A maior parte das crianças começa a formar frases entre os 18 meses e os dois anos de idade. Quando não o fazem e são levadas a uma clínica especializada, geralmente se descobre que o problema não é de formação de frases. Diz respeito à habilidade mais primária de pronunciar palavras.
Esta é apenas uma entre várias observações que me levaram a repensar minhas concepções sobre a relação entre linguagem e fala. (Por "linguagem", entendo nossa aptidão para gramática, sintaxe, vocabulário e assim por diante e por "fala", a habilidade de expressar oralmente pensamentos codificados em linguagem.)
O quadro, até aqui, é mais ou menos o seguinte. Usamos os códigos e as normas da linguagem para representar pensamentos; usamos nossa capacidade de falar para comunicar essas representações.
Segundo essa visão, a fala não é mais que um processo mecânico, um "porta-voz" que nos permite externar a linguagem que está em nossas cabeças.
Mas creio que essa noção está errada: a fala é muito mais que um simples porta-voz da linguagem.
Algumas descobertas, minhas e de outros laboratórios de pesquisa, assim como a observação de pessoas no ato de falar, demonstram que não utilizamos nossa capacidade de falar apenas como meio de comunicar aos outros nossos pensamentos fundados na linguagem.
Bebês tagarelam por outras razões. O conteúdo linguístico da fala dos adultos com frequência é irrelevante; em um bate-papo, por exemplo, nossa fala se transforma em uma série de gestos vocais semelhantes aos utilizados na linguagem corporal.
E estudos neurológicos mostram que "saber falar" não é o mesmo que "saber a linguagem". No cérebro humano talvez exista um "mecanismo falante" bastante distinto dos centros que regem a gramática, a compreensão e a linguagem.
Mas, se a fala não é um mero porta-voz da linguagem, para que mais serve então?
Numa cultura em que as palavras "linguagem" e "fala" são empregadas quase que alternativamente (e talvez erradamente), a questão pode parecer difícil de entender, quanto mais de responder.

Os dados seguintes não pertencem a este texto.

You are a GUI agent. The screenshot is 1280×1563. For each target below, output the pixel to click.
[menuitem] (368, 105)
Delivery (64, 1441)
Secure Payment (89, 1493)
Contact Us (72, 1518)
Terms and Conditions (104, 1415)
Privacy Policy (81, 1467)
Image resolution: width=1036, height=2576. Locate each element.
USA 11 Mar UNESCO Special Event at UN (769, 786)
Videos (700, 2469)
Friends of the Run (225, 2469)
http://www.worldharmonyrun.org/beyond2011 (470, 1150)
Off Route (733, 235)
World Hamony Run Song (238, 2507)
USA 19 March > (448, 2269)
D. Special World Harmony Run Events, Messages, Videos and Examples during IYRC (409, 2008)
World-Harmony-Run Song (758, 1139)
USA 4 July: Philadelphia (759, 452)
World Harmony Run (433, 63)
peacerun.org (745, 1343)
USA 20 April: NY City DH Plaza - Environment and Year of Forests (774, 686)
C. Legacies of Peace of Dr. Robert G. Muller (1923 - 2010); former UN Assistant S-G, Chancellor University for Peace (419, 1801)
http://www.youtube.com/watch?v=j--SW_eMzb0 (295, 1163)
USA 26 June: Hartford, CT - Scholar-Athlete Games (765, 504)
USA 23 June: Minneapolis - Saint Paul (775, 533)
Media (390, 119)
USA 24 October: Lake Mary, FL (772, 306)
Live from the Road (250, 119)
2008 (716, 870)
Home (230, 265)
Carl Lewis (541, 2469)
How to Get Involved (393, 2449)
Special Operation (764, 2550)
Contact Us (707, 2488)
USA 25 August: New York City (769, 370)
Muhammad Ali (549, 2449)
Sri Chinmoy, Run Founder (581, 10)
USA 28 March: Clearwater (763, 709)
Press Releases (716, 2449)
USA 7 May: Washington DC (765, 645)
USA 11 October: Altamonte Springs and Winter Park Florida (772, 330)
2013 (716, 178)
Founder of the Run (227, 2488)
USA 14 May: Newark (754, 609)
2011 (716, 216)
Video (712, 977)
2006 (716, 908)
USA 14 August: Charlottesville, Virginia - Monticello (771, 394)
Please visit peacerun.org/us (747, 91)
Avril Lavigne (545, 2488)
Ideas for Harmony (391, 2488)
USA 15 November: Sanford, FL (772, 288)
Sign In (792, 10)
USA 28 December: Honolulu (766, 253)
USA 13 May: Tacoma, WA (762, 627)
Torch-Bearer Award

Ainda assim é importante tentar fazê-lo, porque as outras e menos evidentes funções da fala podem guardar pistas valiosas sobre alguns mistérios perenes e muito discutidos, tais como por que a maioria das crianças desenvolve a linguagem facilmente (e por que algumas não).
Na realidade, quando deixamos de entender a fala como indissoluvelmente ligada aos pensamentos fundados na linguagem e começamos a vê-la como um canal autônomo para a comunicação social e o desenvolvimento pessoal (ainda que frequentemente posto a serviço da linguagem), também muda nossa perspectiva sobre a linguagem.
Em lugar de entender a aptidão para a linguagem como o motor que dirige a fala, fica mais fácil ver nossa aptidão para a fala como a força motriz.
Também é mais fácil imaginar a linguagem evoluindo em resposta à fala, como um sistema destinado a policiar o que seria, de outro modo, uma emissão desordenada de sons e balbucios.
Ocorre que parte de nossa fala não é nem comunicativa nem particularmente social. Na realidade, até mesmo pessoas normais, saudáveis, podem ser flagradas falando sozinhas.
As expressões vocais dirigidas a animais de estimação e plantas domésticas, e os sons ou fala emitidos em reação a dor, ferimentos ou contrariedades são formas comuns de falar sozinho.
Assim como as tentativas de recuperar a compostura depois de um acidente, a reação a notícias traumáticas ou a frustração, repulsa, alegria intensa ou excitação sexual. Esses exemplos - e o uso subvocal da fala para contar, decorar números de telefone e coisas do gênero -sugerem que a fala não é inerentemente social.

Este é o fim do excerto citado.